PROMPT » Collect each line of the listing below that contains the string "screenshot". Case is significant.

INFORMATION SHOWN »
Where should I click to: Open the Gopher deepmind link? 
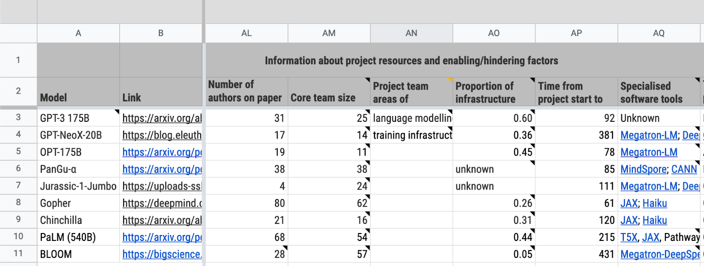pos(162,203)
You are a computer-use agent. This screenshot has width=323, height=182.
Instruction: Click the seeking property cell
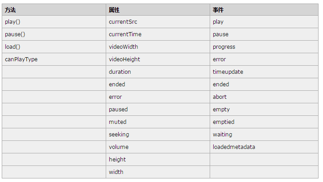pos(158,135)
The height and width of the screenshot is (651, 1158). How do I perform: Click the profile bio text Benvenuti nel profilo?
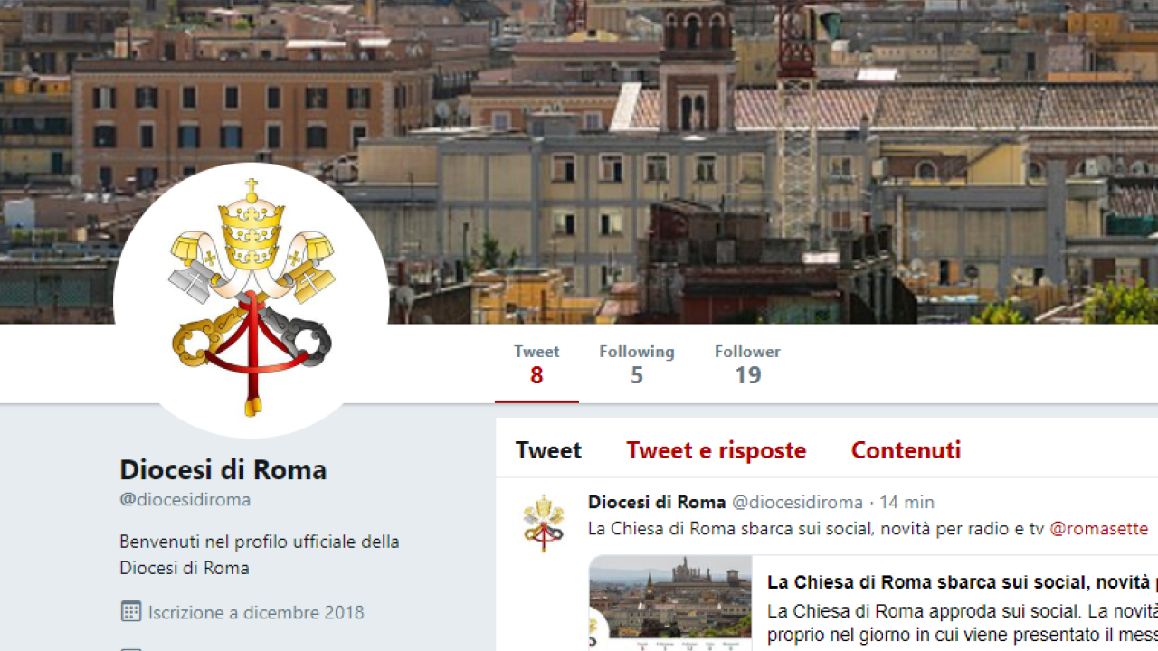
==
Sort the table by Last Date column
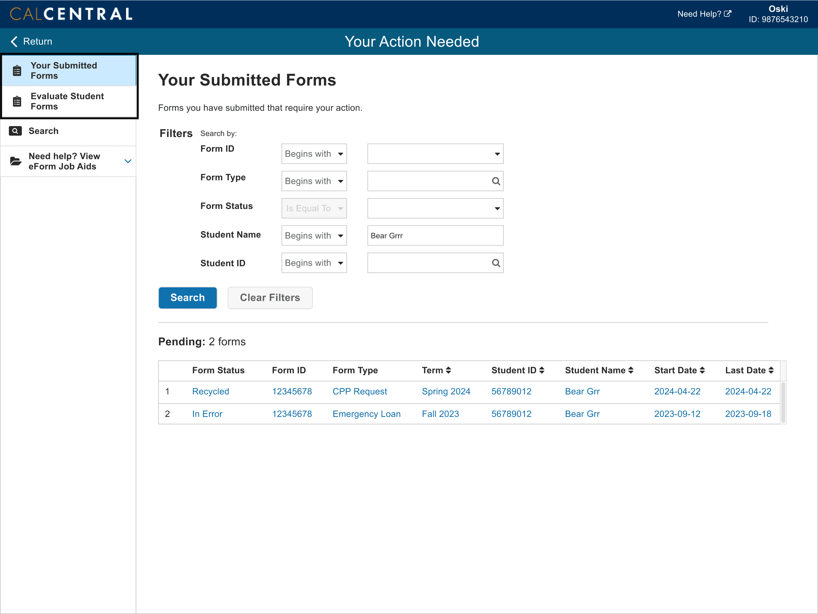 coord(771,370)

TASK ANSWER »
You are a computer-use agent. This screenshot has width=323, height=182.
The height and width of the screenshot is (651, 1158). How do I perform: Click the profile bio text Benvenuti nel profilo?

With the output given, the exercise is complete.